I read on Deadspin
that ex-New York Times
baseball columnist Murray Chass
had a blog post up about possible Hall of Famer-to-be Mike Piazza's legendary bacne. After exceprting Chass' post thusly --
When steroids became a daily subject in newspaper articles I wanted to write about Piazza's acne-covered back. I was prepared to describe it in disgusting living color. But two or three times my editors at The New York Times would not allow it. Piazza, they said, had never been accused of using steroids so I couldn't write about it.
Murray Chass rocks baseball column writing old school. No blogs for him, nosiree.
But wait, I said, if I write about it, I will in effect be accusing Piazza of using steroids and then someone will have accused him of using steroids. No can do, I was told. I always took the veto to stem from the Times ultra conservative ways, but I also wondered if it maybe was the baseball editor, a big Mets' fan, protecting the Mets.
Whatever the reason, I never got Piazza's suspicious acne into the paper. Then all of a sudden the acne was gone. Piazza's back was clear and clean. There was not a speck of acne on it. His back looked as smooth as a baby's bottom.
-- the Deadspinners, as is their wont, made a passing reference to gay sex
and moved on. I, however, moseyed on over to murraychass.com
to read the March 4 post in its natural habitat.
Here's how it starts:
Baseball writers spend a lot of time in press boxes together, and the close and frequent proximity does not always foster positive relationships. For example, Joel Sherman of the New York Post and I do not have any kind of relationship. We have not talked for years. There's no need to bore you with the reasons why. But the other day his column caught my attention. Not many of his columns do. He writes them, after all, for the New York Post.
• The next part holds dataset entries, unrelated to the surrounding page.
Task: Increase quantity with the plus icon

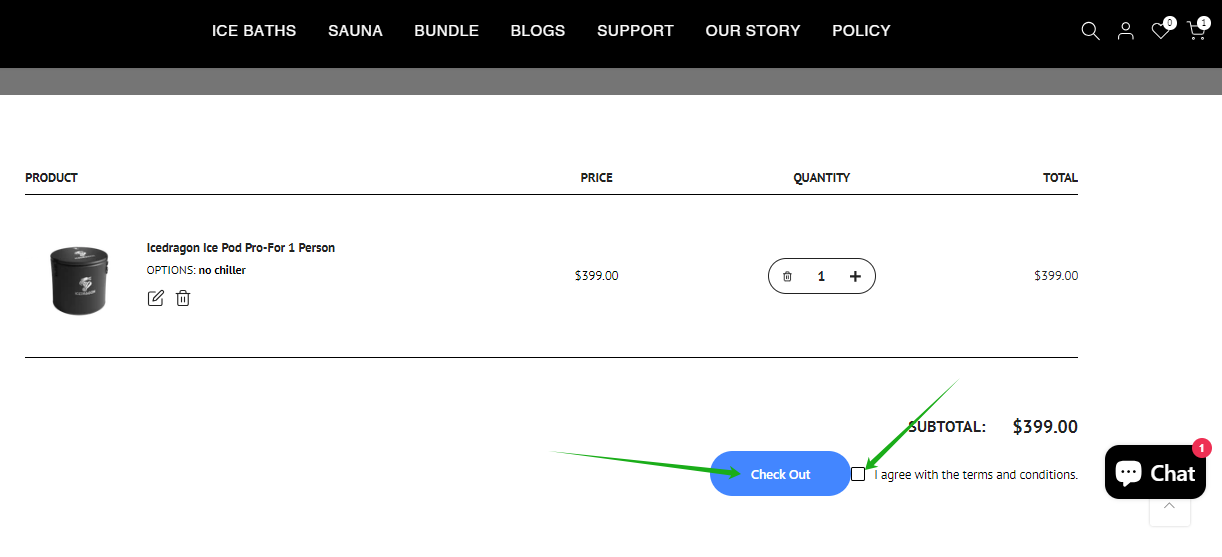Action: 855,277
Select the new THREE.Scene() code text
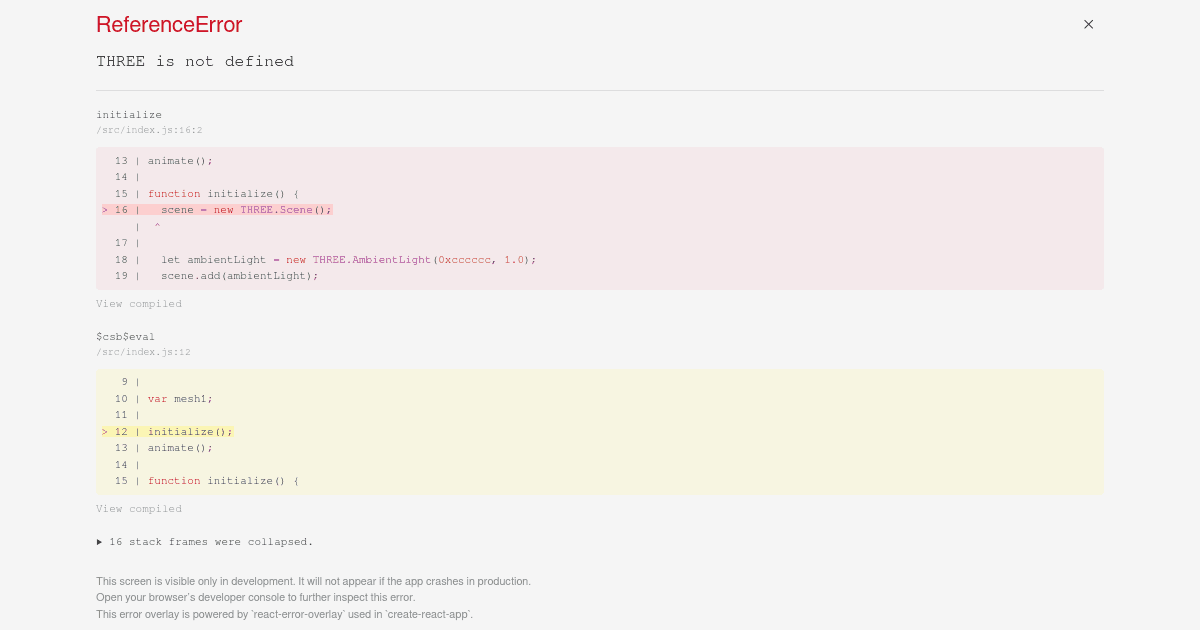Screen dimensions: 1200x630 270,209
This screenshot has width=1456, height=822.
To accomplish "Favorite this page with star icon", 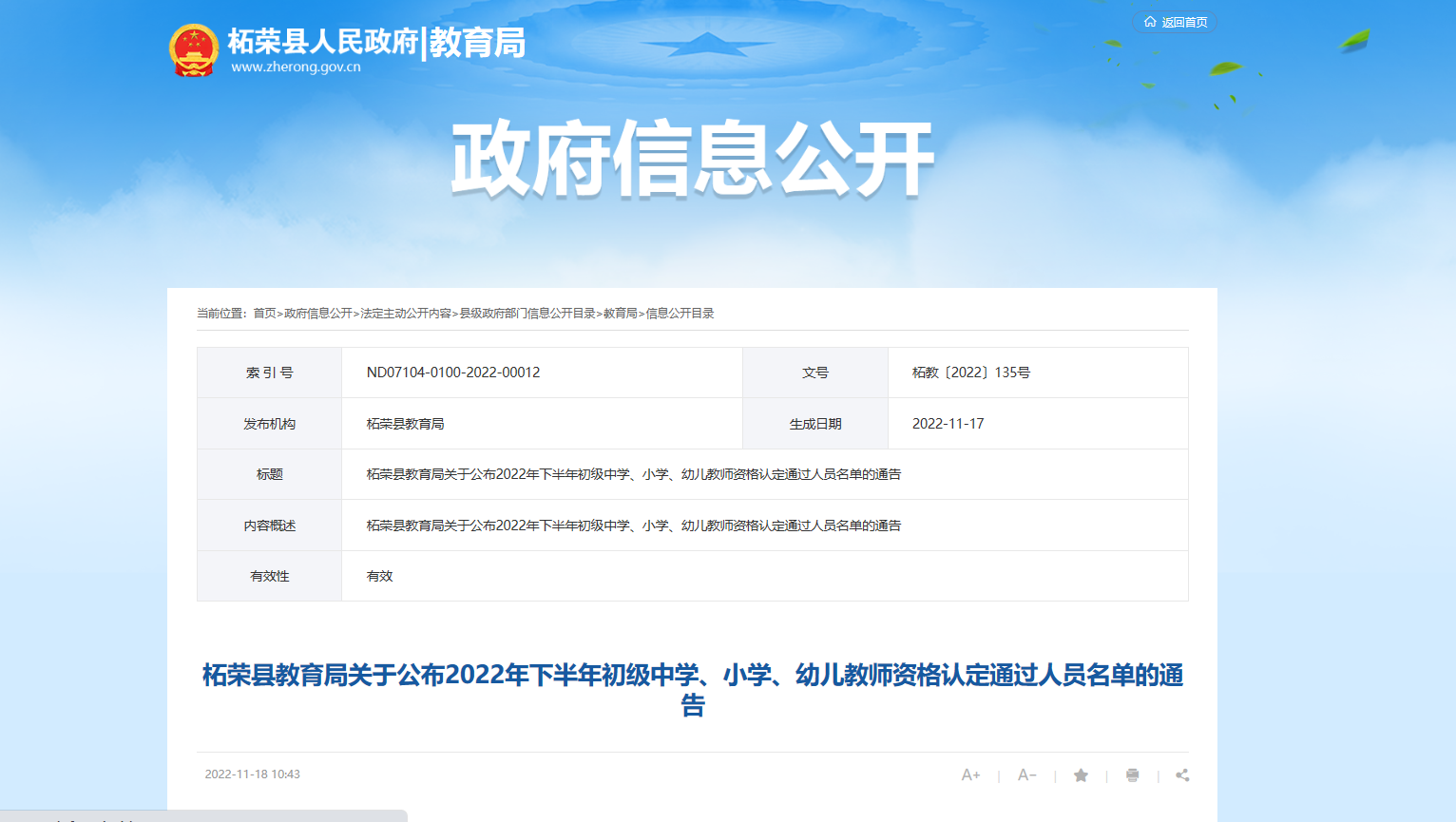I will (1081, 775).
Gee, I always wondered what the sportswriters at the Times
thought of the sportswriters at the Post
. What do you think the sportswriters at the Post
think of the sportswriters at the Times
Be that as it may, as Chass accurately encapsulates, Sherman's column
goes kind of like this: Sportswriter meets with retired ballplayer. Sportswriter brings up suspicions that ballplayer's gaudy offensive stats
were steroid aided. Ballplayer dismisses rumors. Writer signs off, unconvinced.
What chafed Chass' ass is that Sherman invoked the image of Piazza's pimple-pocked back but then (evidently, anyway) failed to follow up by confronting Piazza about that piece of circumstantial evidence.
After all, Chass had wanted to write an exposé about Piazza and his bacne years ago
but was repeatedly forbidden to do so by his killjoy editors at the Times
. And here's this Post
hack with a chance to address the issue and screwing it up!
Actually, though, Sherman did Murray Chass a favor. See, by bringing up the Piazza-
back issue, Sherman allowed Chass to do what his overcautious editors wouldn't. Which is to say, to write a column about Mike Piazza's pus-encrusted back.
Not only that, but also to write said column without confronting Mike Piazza!
Better still is the fact that visitors to murraychass.com are admonished upon arrival: "Before reading these columns, please read about
this Web site."
And who among us wouldn't want to read about Murray Chass on murraychass.com? Here's a taste of Chass on Chass:
This is a site for baseball columns, not for baseball blogs. The proprietor of the site is not a fan of blogs. He made that abundantly clear on a radio show with Charley Steiner when Steiner asked him what he thought of blogs and he replied, "I hate blogs." He later heartily applauded Buzz Bissinger when the best-selling author denounced bloggers on a Bob Costas HBO show.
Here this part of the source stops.